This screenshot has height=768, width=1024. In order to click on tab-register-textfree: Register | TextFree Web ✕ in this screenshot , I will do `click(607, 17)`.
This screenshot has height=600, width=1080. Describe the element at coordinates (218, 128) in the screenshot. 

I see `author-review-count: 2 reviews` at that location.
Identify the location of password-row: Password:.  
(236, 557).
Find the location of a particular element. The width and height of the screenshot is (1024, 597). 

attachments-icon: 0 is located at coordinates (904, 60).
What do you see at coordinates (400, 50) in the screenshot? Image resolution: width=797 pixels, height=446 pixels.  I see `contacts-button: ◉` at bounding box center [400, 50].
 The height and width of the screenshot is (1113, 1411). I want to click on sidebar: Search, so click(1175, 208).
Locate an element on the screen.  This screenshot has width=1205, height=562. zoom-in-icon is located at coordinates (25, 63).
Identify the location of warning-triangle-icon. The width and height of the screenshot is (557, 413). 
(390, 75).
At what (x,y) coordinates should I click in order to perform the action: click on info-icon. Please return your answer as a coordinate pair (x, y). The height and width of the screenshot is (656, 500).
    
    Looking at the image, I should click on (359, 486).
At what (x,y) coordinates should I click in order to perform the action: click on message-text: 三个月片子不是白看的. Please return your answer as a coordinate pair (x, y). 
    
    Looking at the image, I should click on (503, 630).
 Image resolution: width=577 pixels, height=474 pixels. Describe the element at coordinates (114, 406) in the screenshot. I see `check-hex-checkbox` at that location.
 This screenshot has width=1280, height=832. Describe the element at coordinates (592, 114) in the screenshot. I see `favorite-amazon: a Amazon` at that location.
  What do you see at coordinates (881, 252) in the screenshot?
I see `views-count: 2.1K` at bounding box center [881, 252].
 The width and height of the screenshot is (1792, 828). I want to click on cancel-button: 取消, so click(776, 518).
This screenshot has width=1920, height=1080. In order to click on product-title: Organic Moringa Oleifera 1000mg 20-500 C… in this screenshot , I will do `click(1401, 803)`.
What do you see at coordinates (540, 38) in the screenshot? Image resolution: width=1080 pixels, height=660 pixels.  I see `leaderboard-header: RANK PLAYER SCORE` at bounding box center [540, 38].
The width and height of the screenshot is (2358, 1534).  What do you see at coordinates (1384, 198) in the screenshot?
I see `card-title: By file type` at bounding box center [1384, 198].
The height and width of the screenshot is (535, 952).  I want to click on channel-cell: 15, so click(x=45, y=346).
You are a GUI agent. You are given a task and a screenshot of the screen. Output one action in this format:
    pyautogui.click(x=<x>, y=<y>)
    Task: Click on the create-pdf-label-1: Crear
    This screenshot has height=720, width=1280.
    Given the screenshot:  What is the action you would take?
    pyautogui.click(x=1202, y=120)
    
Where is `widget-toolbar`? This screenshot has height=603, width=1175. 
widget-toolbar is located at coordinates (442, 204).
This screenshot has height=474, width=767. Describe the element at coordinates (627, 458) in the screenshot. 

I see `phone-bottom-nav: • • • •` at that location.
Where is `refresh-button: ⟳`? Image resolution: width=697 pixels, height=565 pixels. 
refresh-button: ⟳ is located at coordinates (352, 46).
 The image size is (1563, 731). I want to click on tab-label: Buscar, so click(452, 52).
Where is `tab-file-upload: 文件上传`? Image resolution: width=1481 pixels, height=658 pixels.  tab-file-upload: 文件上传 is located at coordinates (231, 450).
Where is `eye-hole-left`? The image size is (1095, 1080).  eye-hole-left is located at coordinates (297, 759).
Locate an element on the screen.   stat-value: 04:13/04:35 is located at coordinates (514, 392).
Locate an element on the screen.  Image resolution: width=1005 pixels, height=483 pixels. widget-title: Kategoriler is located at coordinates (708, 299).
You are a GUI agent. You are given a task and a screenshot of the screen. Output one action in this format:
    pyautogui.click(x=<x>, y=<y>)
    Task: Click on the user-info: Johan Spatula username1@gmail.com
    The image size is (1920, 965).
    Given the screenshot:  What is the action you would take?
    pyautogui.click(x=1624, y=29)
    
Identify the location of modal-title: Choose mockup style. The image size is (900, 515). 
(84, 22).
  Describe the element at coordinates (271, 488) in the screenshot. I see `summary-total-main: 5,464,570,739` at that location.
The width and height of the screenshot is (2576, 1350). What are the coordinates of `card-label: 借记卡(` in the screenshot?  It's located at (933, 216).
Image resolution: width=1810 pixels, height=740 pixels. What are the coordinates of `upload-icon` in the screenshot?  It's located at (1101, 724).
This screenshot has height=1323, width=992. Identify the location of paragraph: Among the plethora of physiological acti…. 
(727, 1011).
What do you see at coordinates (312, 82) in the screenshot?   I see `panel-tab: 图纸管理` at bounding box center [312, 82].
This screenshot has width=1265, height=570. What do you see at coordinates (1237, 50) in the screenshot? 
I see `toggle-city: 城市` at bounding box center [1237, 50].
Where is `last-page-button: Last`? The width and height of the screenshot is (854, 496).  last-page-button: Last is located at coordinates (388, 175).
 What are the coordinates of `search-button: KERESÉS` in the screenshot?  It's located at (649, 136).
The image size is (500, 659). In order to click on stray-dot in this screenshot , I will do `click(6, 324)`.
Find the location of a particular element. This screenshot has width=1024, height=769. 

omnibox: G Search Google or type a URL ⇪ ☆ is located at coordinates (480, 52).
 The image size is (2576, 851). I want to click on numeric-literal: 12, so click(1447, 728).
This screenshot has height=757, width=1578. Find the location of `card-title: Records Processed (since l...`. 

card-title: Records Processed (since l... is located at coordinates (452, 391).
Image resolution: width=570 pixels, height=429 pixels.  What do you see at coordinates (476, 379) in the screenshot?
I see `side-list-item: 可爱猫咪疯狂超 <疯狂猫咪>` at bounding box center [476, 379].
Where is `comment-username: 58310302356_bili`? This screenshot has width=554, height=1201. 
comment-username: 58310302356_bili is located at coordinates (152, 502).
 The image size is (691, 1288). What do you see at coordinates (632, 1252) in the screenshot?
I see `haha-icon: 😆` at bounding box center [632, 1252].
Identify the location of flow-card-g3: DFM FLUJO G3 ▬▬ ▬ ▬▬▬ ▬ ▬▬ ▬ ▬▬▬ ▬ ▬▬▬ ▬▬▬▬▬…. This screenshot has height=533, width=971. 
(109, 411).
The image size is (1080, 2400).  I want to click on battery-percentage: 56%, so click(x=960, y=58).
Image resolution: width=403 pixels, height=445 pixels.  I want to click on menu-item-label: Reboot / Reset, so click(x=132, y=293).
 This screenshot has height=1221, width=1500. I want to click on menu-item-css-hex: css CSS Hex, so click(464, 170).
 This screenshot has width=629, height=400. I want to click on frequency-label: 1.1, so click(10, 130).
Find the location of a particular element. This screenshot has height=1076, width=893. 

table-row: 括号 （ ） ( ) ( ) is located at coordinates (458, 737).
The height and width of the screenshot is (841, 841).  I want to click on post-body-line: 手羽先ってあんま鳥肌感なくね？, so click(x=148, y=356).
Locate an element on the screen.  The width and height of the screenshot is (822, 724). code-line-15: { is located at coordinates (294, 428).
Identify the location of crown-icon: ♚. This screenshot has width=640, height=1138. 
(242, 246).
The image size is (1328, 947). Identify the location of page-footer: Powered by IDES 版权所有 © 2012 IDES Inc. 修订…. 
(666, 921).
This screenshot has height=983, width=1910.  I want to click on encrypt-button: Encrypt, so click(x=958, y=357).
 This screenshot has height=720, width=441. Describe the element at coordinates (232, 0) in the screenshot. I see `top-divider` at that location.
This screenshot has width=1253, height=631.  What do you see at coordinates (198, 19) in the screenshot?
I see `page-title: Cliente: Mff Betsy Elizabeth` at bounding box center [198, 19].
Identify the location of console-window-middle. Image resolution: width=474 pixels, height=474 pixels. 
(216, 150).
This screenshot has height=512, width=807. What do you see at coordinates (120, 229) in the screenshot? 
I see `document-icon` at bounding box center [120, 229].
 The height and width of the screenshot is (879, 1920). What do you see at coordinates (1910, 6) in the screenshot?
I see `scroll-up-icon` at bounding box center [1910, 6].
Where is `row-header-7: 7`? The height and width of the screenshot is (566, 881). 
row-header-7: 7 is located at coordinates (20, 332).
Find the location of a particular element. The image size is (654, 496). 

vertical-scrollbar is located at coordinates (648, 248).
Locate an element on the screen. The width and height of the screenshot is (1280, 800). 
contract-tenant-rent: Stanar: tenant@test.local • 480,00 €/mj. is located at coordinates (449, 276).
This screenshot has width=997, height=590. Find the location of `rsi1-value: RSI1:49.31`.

**YOUR INSTRUCTIONS:** Arrange the lines starting at the one containing "coordinates (297, 759)." and ending at the one containing "coordinates (514, 392)." as a two-column CSV with columns "input" and "output", one row per line, with the line's text in "input" and its answer in "output". Put each in a single quoted field and replace line breaks with spaces.

**RESPONSE TO THE TASK:**
input,output
"Where is `eye-hole-left`? The image size is (1095, 1080).","eye-hole-left is located at coordinates (297, 759)."
"Locate an element on the screen.","stat-value: 04:13/04:35 is located at coordinates (514, 392)."